El cerrito de San Cristóbal II

Con toda seguridad algo estamos haciendo mal como sociedad y me atrevo a hacer este comentario ya que en estos días que he estado al pendiente del desarrollo de la consulta ciudadana y la participación de la población ha resultado bastante interesante ya que la opinión es muy diversa desde quienes te cuentan sus historias de juventud hasta los que llegan ya con un “NO” tatuado en el cuerpo.

Lo que me llama la atención es la población joven, chavos que fluctúan entre los 18 y 23 años, muchos de ellos opinan, sugieren y votan. Estos jóvenes coinciden en recuerdos de familia, en alguna experiencia vivida ya sea primeramente con los abuelos y posteriormente con los padres. La pertenecía, la nostalgia que la familia comparte de esta ciudad a sus hijos se ve reflejada en su voto y participación.

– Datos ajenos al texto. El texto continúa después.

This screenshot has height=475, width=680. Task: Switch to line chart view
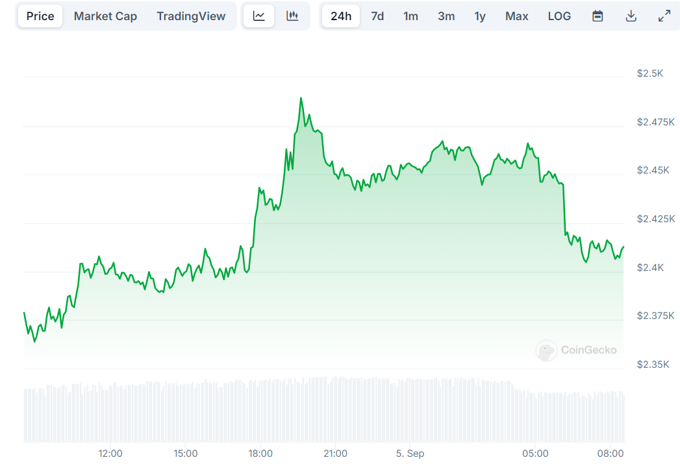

El lado contrario de la moneda son aquellos que llegan directo a firmar sin darse la oportunidad de conocer las propuestas que se ofrecen para dicho proyecto, son chavos que coinciden en ¿para que cambiar lo existente?, que todo es mentira, que no le interesa, que ya se informo en internet y que “todo mundo dice lo mismo” (en el ciberespacio), o bien simplemente se esconde bajo un rostro duro sin hablar, firma y se da la vuelta.

Me ocupo en pensar en los jóvenes del hoy que no se responsabilizan del futuro inmediato de su ciudad, de lo tangible de lo vivible. Pero parece ser que a ellos les preocupa la opinión en el ciberespacio. ¿Porqué tan jóvenes y tan temerosos a un cambio? ¿Por qué se quejan de una ciudad antigua pero a la vez se niegan a pensar en una ciudad contemporánea? ¿De qué les ha servido navegar tanto en internet?

¿Qué hay de malo en las tradiciones? ¿Cuántas malas experiencias se han de haber platicado en familia en relación al mal desempeño que han tenido o tienen nuestras autoridades para que esto pese en las decisiones que pueden y deben tomar los jóvenes? ¿Por qué insistir que vivimos en la capital cultural de Chiapas, cuando vemos a todas luces que no toda la población quiere creer en ello?

Y sobre todo ¿Por qué dejar todo en manos de la autoridad? ¿hasta cuando despertaremos y entenderemos que nuestra voz vale?